### ACTIVITY
Wherever a line in the data below holds "icon", copy that line.

GIVEN DATA section start

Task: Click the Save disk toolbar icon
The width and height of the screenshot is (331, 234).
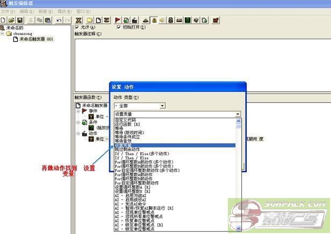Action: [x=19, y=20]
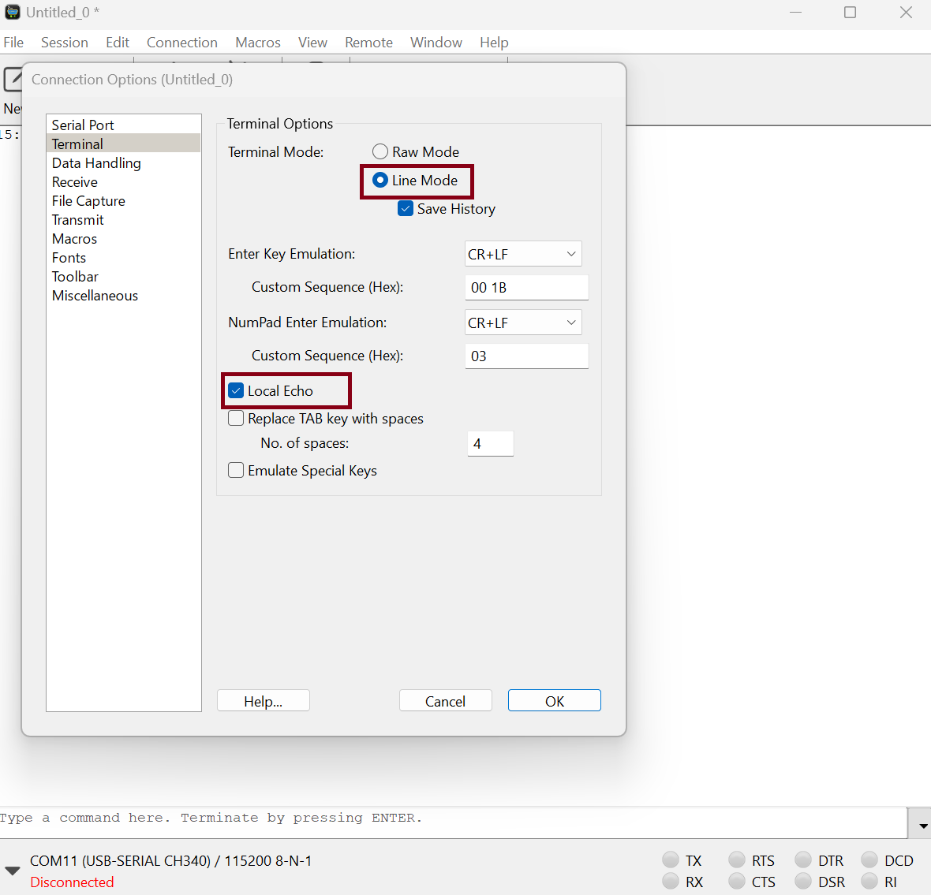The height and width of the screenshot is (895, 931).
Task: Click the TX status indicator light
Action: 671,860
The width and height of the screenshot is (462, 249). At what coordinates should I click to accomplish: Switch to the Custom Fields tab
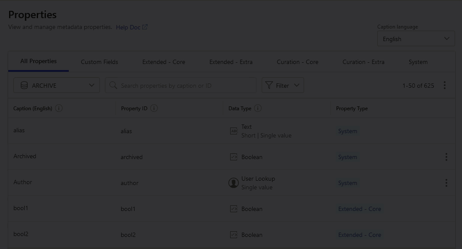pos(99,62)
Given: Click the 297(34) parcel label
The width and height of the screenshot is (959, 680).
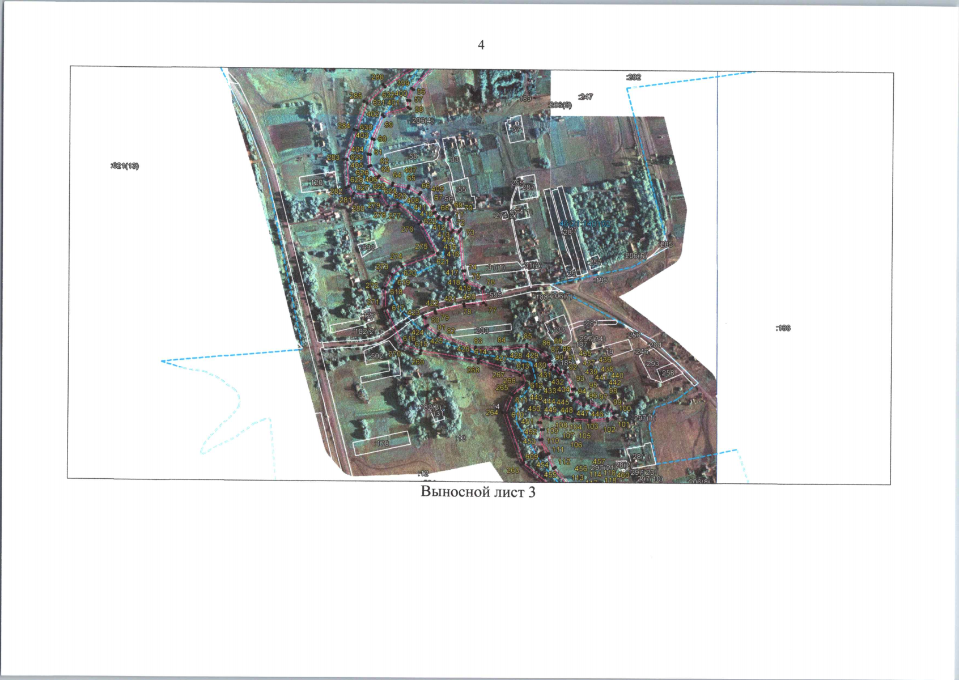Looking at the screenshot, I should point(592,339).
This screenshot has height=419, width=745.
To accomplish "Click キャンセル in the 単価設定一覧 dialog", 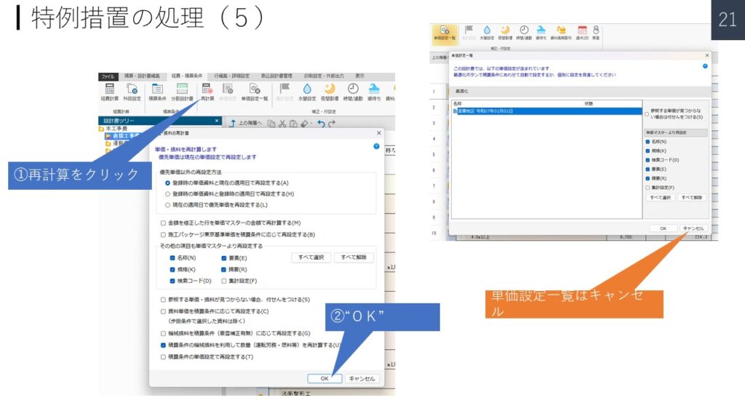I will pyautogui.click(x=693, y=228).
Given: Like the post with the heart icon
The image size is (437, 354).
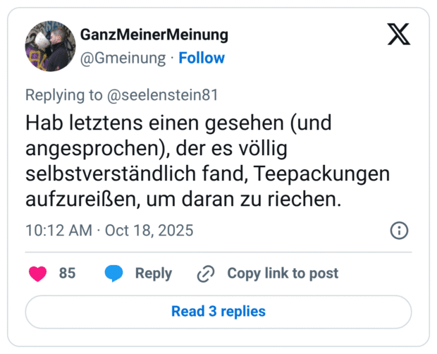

GIVEN DATA section end

### SOLUTION TO THE PROBLEM
Task: Click the Save disk toolbar icon
Given: Like the post with the heart icon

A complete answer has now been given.